# sticks for sale



## cobalt (Nov 14, 2013)

Had a offer on my stick today( the dodo i use for my pic)a resonable offer but its like parting with a old friend ,.I offered to make him one ,he said he wanted that one .

Showed him some others but he was very insistant on what he wanted but being a poor buisness man didnt take the offer , after all it was the 1st one i made and i am attached to it, so mayby i am like the dodo not changing with the times.
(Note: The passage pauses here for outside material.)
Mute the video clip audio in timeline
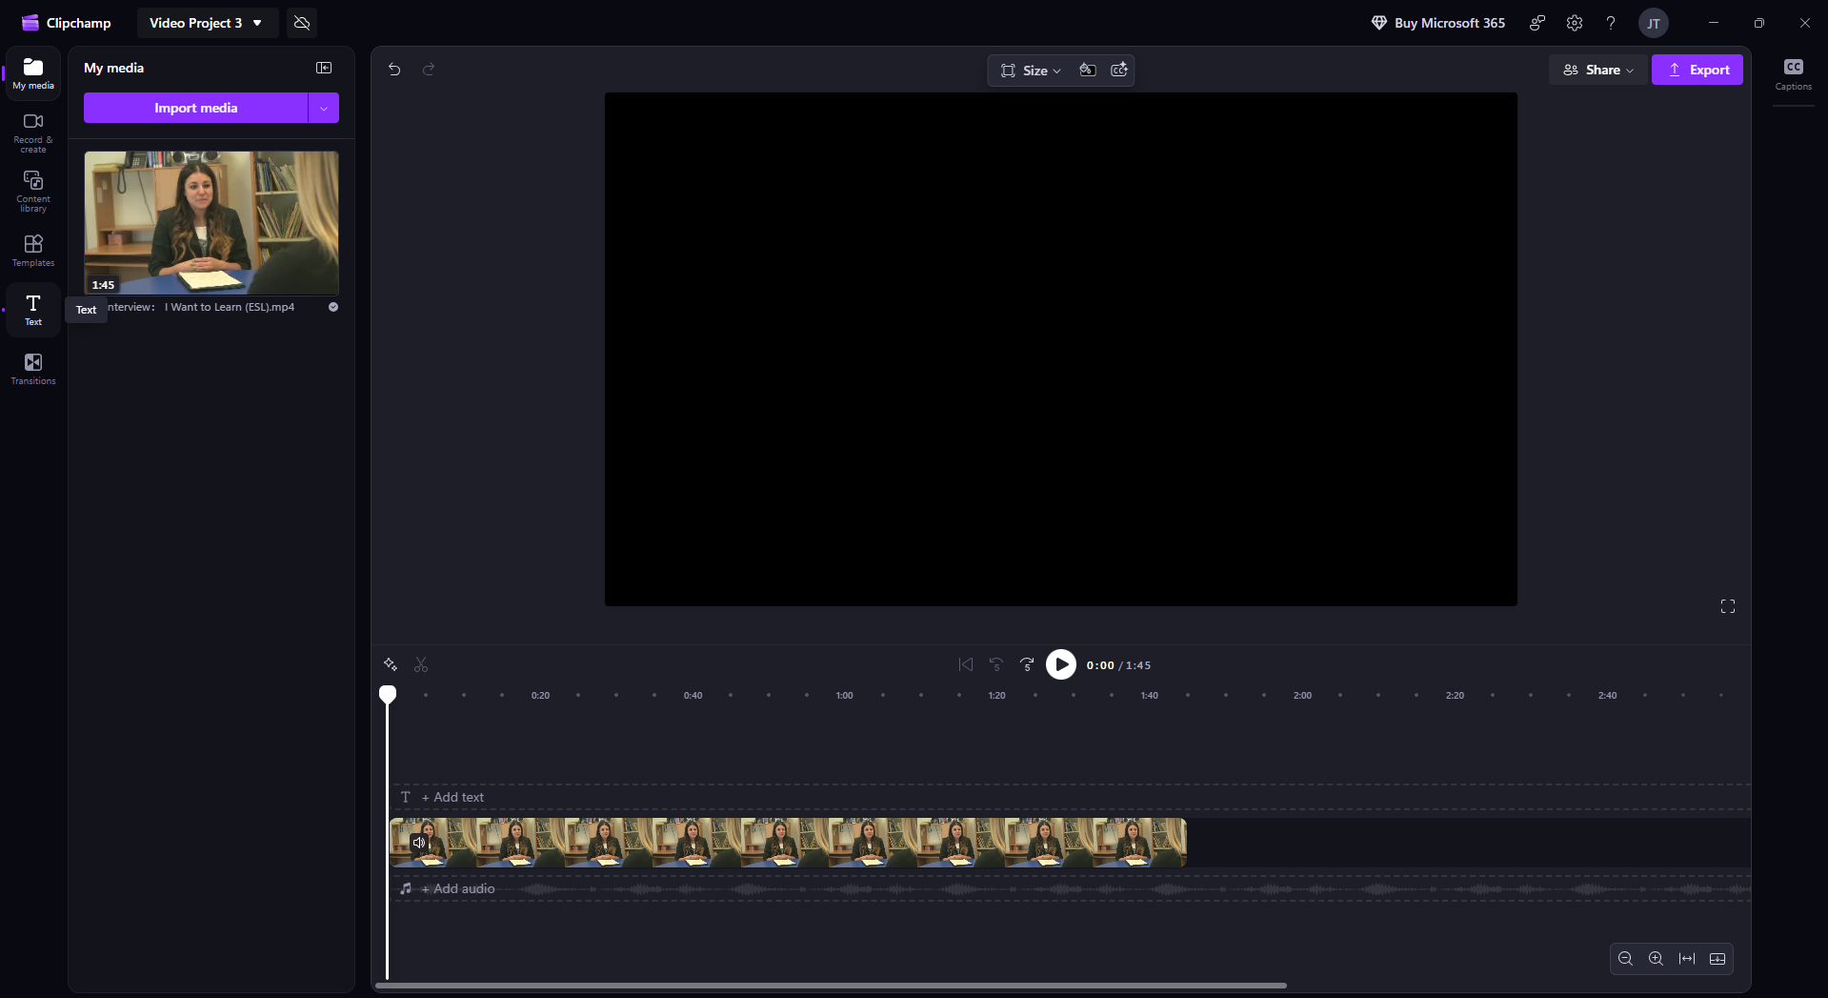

Thinking about seting a web site up to advertsie the hiking poles , but i am hopeless with computers and need advice , not even to sure i would want the hassell i.Fare more interested in carving and just doing things on the spur of the momentthink my wife would do better at it than me?i am just a poor salesman


----------



## WalkersStics (Feb 20, 2014)

Hello Cobalt

Set yourself up an Etsy Shop....... www.etsy.com it is free to join, and listings are only 20 cents with five pictures

I have a shop there at www.etsy.com/shop/WalkersStics and consider myself to be their number one seller of carved staffs, I have sold them around the world now, and it's a good feeling having your canes and sticks throughout our planet

A word of advice, have shipping boxes lined up, and charge the right amount for shipping those boxes, oh, and take really good pictures, and really good descriptions of what your selling.

Peace Brother


----------



## cobalt (Nov 14, 2013)

Wrong side of the pond i know about ebay but a lot of people say you cant get the money on it ,he says everyone thinks its a cheap site to shop

Also a potter friend of mine stopped his web site he said he got more questions that the thing was worth and spent to much time answering them?
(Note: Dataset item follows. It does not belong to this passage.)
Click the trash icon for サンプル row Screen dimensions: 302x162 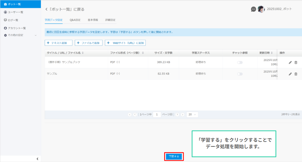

so makes you wonder about the web?


----------



## gdenby (Apr 27, 2013)

Decades ago, I made a small living off of painting. At first, I had a lot of trouble selling pictures because I became so attached to them while I was making them. I eventually became used to it, but there were always a few things I put aside because they were special to me.

Over the past few years, I've had a few people encourage me to start offering different things over the web. Where I live, it is very hard to sell arts or crafts. The local market just isn't big enough to support the shops, and competition to get gallery representation in the big cities is ferocious. And then there is the commission the gallery gets.

I know several people who do sell thru their web site. Maintaining the site doesn't seem to be as big a problem for them, as the doing the paperwork necessary for taxes. And I knew a fellow who was a book collector who bought lots of items at estate sales, and sold all but the best via e-bay. He did have to check his email every few hours, and make a daily trip to the post office to ship his sales. So, I see that internet sales definitely work, but one must do double duty as a maker and a vendor.


----------



## JJireh (Feb 7, 2013)

Websites are easy enough, but take knowledge and time to do correctly.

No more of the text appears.